La deuxième solution consiste à le prendre avec moi. L'avantage – et pas des moindres –, c'est qu'ainsi je ne l'entendrai plus hurler. L'inconvénient, c'est qu'il risque d'en conclure que je suis faible et qu'il peut profiter de moi, et puis… je vais avoir l'air de quoi si quelqu'un se présente au manoir et me surprend en train de pouponner mon fils ?
Je me tâte pendant quelques secondes et – les hurlements de Drago m'empêchant de réfléchir convenablement – le prends dans mes bras pour le faire taire. En guise de remerciement, il me fait un délicieux sourire ; cela va vous sembler incroyable mais… je fonds. Moi, Lucius Malefoy, je suis tout attendri.
Ce qu'il est craquant tout de même. Tout le portrait de son père !
« Bon, tu as gagné pour cette fois, mais que ça ne devienne pas une habitude. »
~oOo~
Il pleure de nouveau. Oh ! Salazar ! Il pleure de nouveau.
Bien, réfléchissons, il y a forcément une raison à ses larmes. Tout à l'heure, c'est parce qu'il en avait assez d'être dans son berceau et qu'il voulait être pris. A présent, qu'est-ce que cela peut être ?
Sa couche est sale ? Pitié, faites que non, je n'y survivrais pas !
Il a faim ? Je jette un œil avide sur l'horloge. Cinq heures. Est-ce qu'il mange à cinq heures ? Je pose mon fils dans son transat, me lève d'un bond et cours dans la cuisine. Ou plutôt, c'était mon intention car je m'aperçois au bout de quelques secondes que je vais tellement rarement dans cette fichue cuisine que je ne sais même plus où elle se trouve.

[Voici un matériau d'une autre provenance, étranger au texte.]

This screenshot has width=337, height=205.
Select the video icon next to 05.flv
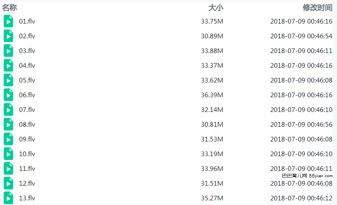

Je m'arrête soudainement dans mon élan et revient sur mes pas. Je ne peux décemment pas laisser mon fils tout seul.
Chargé d'un bébé hurleur – il a un organe vocal surdéveloppé ou tous les bébés sont faits ainsi ? –, je tente de me rappeler où se trouve cette cuisine et tombe par hasard sur cet imbécile d'elfe de Dobby. D'un geste preste, je cache les yeux de mon marmot : pas question de lui imposer la vue de cette chose répugnante. Pas si tôt. Il n'est pas encore prêt.
« Où se trouve la cuisine ? » demandé-je de mon air le plus sévère.
Minute ! Je suis stupide ! Pourquoi je ne lui demande pas à lui de me le préparer ce biberon ? Les hurlements de mon fils me font perdre tout sens pratique et même ma paresse naturelle en prend un coup.
C'est terrible !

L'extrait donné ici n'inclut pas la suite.